Pork is best cooked on the bone with its fat, as both bones and fat deepen the flavour and enrich the final dish. The Importance of pork fat cannot be underestimated, not only does it intensify the flavour, it bastes the meat as it cooks and prevents it from drying out. So, never trim the fat off before cooking! You can always take it off before eating if you prefer.
If cooked properly and slowly, pork fat will melt, seep through the meat and then disappear into the cooking juices from where it can be skimmed off, leaving a sweet and tender, juicy piece of pork.
All too often meat comes at a suspiciously bargain price. With meat, there is no such thing as a bargain. Cheap meat will always come with a compromise, both to the animal's quality of life and to the flavour and quality.
FORE END CUTS
As is the case with all animals, the meat closer to the front of the pig is the sweetest tasting.
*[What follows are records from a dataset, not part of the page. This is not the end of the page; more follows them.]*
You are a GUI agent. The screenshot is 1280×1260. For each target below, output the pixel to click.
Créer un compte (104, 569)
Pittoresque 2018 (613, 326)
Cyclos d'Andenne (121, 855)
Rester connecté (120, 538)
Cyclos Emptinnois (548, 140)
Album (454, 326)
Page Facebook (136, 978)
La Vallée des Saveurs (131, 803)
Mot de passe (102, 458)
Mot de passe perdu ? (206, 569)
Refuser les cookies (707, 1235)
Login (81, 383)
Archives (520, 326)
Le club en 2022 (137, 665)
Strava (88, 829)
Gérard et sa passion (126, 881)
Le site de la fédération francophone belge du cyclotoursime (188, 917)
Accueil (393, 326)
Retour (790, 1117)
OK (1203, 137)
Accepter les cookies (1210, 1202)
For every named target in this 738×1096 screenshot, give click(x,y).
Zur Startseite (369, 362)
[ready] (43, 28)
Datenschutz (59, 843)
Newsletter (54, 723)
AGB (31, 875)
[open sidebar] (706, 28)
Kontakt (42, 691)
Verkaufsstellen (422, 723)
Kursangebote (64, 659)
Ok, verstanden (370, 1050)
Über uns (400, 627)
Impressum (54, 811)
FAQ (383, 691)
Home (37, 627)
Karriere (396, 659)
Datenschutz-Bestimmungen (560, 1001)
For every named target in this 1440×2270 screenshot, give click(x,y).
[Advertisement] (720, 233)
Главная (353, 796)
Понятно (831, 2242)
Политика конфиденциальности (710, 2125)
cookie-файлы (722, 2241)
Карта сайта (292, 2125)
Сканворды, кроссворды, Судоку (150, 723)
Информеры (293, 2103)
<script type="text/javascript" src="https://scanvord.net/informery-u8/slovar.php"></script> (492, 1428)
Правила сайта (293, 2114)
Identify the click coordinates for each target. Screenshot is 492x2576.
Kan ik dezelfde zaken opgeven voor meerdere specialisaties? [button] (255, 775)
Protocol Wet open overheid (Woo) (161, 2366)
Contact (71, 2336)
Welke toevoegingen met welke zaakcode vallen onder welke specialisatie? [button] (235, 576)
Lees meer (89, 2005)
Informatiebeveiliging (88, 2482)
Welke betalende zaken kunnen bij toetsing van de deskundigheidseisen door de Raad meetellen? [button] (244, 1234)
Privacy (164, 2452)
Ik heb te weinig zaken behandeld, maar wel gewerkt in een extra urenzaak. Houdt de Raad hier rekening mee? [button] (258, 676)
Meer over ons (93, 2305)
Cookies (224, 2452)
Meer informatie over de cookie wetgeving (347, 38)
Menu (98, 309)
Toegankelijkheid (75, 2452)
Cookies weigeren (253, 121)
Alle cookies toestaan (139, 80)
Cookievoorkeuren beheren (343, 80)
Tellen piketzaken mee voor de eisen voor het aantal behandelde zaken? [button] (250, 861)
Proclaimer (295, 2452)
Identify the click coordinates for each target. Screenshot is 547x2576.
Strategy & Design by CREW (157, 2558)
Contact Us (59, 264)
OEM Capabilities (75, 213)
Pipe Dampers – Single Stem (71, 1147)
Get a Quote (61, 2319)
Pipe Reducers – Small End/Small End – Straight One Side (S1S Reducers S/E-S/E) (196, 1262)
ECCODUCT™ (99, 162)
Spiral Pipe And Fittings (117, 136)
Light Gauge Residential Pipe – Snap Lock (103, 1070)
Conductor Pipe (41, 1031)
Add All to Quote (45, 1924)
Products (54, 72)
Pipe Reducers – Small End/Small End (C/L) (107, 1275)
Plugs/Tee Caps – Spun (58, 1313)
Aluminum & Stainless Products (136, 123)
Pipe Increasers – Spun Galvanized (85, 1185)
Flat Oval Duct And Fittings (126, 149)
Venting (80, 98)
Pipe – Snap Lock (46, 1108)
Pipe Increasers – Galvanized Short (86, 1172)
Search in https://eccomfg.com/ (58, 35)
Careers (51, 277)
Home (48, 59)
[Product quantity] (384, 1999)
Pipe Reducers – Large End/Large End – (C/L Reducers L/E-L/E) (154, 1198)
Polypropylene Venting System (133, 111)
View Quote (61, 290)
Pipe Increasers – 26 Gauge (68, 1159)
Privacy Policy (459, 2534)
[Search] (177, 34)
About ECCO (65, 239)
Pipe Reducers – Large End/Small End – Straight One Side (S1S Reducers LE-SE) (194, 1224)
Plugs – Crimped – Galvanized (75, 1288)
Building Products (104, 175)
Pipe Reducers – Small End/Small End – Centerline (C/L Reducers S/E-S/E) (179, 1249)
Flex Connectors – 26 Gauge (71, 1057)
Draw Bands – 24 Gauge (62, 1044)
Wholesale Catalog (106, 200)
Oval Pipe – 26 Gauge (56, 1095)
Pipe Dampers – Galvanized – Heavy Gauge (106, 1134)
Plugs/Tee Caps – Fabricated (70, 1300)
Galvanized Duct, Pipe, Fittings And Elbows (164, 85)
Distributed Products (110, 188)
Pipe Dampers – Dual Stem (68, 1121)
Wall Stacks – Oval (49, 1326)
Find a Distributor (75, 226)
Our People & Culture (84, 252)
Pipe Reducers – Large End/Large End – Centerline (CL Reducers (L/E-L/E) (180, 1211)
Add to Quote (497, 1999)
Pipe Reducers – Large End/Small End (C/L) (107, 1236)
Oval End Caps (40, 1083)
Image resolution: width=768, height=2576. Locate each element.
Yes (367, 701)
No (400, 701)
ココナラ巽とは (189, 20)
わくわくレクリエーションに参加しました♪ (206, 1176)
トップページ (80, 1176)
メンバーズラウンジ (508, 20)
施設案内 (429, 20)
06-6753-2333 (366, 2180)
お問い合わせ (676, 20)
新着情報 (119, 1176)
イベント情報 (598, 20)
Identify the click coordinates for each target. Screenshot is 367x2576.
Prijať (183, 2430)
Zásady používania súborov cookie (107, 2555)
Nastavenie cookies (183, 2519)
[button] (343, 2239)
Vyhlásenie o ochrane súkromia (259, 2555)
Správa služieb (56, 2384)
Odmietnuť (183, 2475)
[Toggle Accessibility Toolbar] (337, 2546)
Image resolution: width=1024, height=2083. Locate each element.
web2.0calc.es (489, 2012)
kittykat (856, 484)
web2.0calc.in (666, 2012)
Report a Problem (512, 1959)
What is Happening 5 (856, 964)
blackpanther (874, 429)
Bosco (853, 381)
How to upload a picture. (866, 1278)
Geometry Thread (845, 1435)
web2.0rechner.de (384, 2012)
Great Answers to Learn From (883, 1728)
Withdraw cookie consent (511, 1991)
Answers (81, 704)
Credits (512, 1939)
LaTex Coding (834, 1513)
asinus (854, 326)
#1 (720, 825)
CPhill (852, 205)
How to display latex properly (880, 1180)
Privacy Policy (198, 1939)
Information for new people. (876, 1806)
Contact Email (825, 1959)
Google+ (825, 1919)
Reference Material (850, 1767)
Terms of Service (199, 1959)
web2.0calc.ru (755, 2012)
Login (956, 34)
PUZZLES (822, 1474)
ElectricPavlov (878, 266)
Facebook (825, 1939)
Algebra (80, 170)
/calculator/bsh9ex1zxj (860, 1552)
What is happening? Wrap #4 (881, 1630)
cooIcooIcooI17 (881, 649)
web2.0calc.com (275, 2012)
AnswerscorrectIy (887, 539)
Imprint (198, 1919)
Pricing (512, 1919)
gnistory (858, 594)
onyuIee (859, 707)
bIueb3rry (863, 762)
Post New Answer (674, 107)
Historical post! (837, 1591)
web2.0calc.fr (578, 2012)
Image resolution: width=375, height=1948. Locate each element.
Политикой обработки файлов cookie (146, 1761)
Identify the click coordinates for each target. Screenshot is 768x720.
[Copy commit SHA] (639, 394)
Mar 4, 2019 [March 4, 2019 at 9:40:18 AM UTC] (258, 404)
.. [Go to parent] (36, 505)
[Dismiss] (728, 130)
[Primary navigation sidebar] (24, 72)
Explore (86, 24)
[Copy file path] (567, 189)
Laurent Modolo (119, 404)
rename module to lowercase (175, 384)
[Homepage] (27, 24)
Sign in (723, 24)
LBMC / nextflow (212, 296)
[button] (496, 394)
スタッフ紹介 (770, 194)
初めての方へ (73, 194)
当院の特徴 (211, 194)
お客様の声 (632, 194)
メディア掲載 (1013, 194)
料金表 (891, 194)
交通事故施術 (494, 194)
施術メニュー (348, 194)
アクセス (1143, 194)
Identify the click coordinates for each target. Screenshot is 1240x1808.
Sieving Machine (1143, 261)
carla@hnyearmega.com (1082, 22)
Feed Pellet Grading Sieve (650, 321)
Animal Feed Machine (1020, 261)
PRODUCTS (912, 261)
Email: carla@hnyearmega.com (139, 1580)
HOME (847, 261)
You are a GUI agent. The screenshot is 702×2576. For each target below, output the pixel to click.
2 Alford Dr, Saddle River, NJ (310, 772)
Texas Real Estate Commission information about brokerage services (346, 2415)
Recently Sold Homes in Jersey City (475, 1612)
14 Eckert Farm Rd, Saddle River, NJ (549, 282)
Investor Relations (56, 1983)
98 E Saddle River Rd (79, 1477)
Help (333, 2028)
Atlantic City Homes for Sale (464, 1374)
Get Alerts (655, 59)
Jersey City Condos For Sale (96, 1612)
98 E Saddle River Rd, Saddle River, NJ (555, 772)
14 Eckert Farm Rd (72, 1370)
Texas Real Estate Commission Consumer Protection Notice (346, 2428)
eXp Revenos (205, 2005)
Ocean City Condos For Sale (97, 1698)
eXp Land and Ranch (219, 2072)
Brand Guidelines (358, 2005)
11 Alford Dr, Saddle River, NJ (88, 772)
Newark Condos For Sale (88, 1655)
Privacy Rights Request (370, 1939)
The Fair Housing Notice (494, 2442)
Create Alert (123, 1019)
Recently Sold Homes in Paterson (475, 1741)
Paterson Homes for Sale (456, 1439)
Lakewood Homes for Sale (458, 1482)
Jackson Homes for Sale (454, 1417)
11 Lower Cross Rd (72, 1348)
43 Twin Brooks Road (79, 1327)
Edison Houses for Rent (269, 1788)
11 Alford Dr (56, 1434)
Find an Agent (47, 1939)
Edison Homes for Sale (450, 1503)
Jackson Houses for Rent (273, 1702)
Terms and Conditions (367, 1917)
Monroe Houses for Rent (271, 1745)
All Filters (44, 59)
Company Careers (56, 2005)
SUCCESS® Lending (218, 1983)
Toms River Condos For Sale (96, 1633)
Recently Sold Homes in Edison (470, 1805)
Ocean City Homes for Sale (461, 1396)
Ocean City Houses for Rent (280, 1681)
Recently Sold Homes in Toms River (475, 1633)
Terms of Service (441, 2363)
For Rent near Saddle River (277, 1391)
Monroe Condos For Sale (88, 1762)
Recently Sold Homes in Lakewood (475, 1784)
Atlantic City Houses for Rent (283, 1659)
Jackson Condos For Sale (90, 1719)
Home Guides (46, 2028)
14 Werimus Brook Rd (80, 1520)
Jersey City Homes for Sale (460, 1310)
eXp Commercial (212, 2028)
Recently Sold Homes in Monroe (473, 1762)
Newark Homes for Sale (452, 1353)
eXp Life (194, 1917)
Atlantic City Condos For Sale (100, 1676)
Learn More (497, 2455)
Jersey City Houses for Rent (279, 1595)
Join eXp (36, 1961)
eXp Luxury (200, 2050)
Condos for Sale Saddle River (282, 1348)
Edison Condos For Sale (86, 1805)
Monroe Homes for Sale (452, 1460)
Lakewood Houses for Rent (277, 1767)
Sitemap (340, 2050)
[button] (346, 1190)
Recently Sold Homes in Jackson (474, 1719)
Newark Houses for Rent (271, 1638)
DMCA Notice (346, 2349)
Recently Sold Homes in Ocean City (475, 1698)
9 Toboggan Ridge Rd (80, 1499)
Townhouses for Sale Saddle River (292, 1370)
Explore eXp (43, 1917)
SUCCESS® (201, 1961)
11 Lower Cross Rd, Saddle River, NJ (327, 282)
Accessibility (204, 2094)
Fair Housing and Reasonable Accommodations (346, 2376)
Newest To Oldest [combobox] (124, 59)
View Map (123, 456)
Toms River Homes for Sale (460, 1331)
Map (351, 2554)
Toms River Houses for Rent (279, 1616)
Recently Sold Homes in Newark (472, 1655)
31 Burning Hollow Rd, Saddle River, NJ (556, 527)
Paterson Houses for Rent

This is because most of the pig's weight is carried by the front legs, and most of the body's movement takes place at the front of the pig, with its head, neck and front legs. All this constant exercise bulks up the muscles and adds fat marbling throughout. The meat from this area - with all the connective tissues around its complex muscle structure - needs to be cooked long and slow to break down the muscles. The extra fat adds flavour and melts through the meat to increase moisture and give it a juicy, tender flavour. In short, the front of the pig gives great, sweet-tasting meat that is good value.
Pigs have exceptionally long backs and occasionally one extra rib, called a floating rib. The middle of the pig offers great quality meat in the upper part of the body and of course the wonderful belly, which is very popular roasted with its crispy crackling, or cured and turned into streaky bacon.
HIND END CUTS
The rear of the pig has less fat running through the meat and this part is used to make the classic British ham. You can also roast the back leg, but careful attention is needed so that the meat doesn't dry out during cooking due to the lack of marbled fat within the muscles.